Key Phrase (or keyword phrase)
A search phrase made up of keywords. See “keyword”.
Keyword
A word that a search engine user might use to find relevant web page(s). If a keyword doesn’t appear anywhere in the text of your web page, it’s highly unlikely your page will appear in the search results (unless of course you have bid on that keyword in a pay per click search engine).
Keyword Density
An old measure of search engine relevancy based on how prominent keywords appeared within the content of a page. Keyword density is no longer a valid measure of relevancy over a broad open search index though.

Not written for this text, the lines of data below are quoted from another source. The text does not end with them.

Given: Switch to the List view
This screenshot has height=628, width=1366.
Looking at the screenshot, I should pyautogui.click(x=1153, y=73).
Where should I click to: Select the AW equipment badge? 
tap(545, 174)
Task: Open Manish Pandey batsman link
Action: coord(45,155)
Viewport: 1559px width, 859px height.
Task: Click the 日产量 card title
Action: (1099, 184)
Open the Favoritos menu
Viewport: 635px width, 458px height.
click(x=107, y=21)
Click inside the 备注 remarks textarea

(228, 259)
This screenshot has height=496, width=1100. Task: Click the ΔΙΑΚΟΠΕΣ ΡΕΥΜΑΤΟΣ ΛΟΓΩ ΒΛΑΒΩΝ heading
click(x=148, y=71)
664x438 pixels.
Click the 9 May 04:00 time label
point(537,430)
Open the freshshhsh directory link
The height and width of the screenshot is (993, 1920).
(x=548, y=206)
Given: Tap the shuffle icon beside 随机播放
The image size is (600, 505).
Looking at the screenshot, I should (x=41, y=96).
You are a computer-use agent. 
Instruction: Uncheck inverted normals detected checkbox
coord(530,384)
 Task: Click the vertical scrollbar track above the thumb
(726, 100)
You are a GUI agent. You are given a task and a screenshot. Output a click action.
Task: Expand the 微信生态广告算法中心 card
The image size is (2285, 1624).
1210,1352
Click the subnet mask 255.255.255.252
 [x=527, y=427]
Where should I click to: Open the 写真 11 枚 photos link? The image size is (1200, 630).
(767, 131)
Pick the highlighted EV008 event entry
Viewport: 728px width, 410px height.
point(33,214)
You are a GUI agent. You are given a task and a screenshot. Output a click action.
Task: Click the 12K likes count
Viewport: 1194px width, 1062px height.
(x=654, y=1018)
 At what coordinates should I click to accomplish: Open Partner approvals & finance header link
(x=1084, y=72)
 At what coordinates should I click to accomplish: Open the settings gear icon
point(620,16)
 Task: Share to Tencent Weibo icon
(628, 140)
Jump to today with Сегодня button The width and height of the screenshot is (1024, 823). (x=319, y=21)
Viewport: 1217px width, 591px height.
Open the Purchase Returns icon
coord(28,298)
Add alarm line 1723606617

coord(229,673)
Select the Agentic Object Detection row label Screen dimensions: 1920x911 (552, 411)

When people use keyword stuffed copy it tends to read mechanically (and thus does not convert well and is not link worthy), plus some pages that are crafted with just the core keyword in mind often lack semantically related words and modifiers from the related vocabulary (and that causes the pages to rank poorly as well).
Keyword Funnel
The relationship between various related keywords that searchers search for. Some searches are particularly well aligned with others due to spelling errors, poor search relevancy, and automated or manual query refinement.
Keyword Matching
Keyword matching is the process of selecting and providing advertising or information that match the user’s search query.
Keyword Popularity
The number of occurrences of searches done by Internet users of a given keyword during a period of time. Both WordTracker.com and Overture’s Keyword Selector Tool provide keyword popularity numbers.
Keyword Prominence
The location of a given keyword in the HTML source code of a web page. The higher up in the page a particular word is, the more prominent it is and thus the more weight that word is assigned by the search engine when that word matches a keyword search done by a search engine user. Consequently, it’s best to have your first paragraph be chock full of important keywords rather than superfluous marketingspeak. This concept also applies to the location of important keywords within individual HTML tags, such as heading tags, title tags, or hyperlink text. So get in the habit of starting off your title tags with a good keyword rather than “Welcome to.”
Keyword Research
Keyword research is a practice used by search engine optimization professionals to find and research actual search terms people enter into the search engines when conducting a search. Search engine optimization professionals research keywords in order to achieve better rankings in their desired keywords
Keyword Research Tools
Tools which help you discover potential keywords based on past search volumes, search trends, bid prices, and page content from related websites.
A shortlist of the most popular keyword research tools:
SEO Book Keyword Research Tool – free, driven by Overture, this tool cross references all of my favorite keyword research tools. In addition to linking to traditional keyword research tools, it also links to tools such as Google Suggest, Buzz related tools, vertical databases, social bookmarking and tagging sites, and latent semantic indexing related tools.
Overture (defunct) – free, powered from Yahoo! search data. Heavily biased toward over representing commercial queries, combines singular and plural versions of a keyword into a single data point.
Google – free, powered from Google search data.
Wordtracker – paid, powered from Dogpile and MetaCrawler. Due to small sample size their keyword database may be easy to spam.
Keyword Stuffing
Writing copy that uses excessive amounts of the core keyword.
When people use keyword stuffed copy it tends to read mechanically (and thus does not convert well and is not link worthy), plus some pages that are crafted with just the core keyword in mind often lack semantically related words and modifiers from the related vocabulary (and that causes the pages to rank poorly as well).
Keyword-Rich
When a given page or bit of text is chock full of good keywords rather than a bunch of meaningless words (e.g. “welcome”, “click here”) or irrelevant words (e.g. “solution”)
Kleinberg, Jon
Born October 1971, is an American computer scientist, MacArthur Fellow, Nevanlinna Prize winner, and the Tisch University Professor of Computer Science at Cornell University. Scientist largely responsible for much of the research that went into hubs and authorities based search relevancy algorithms.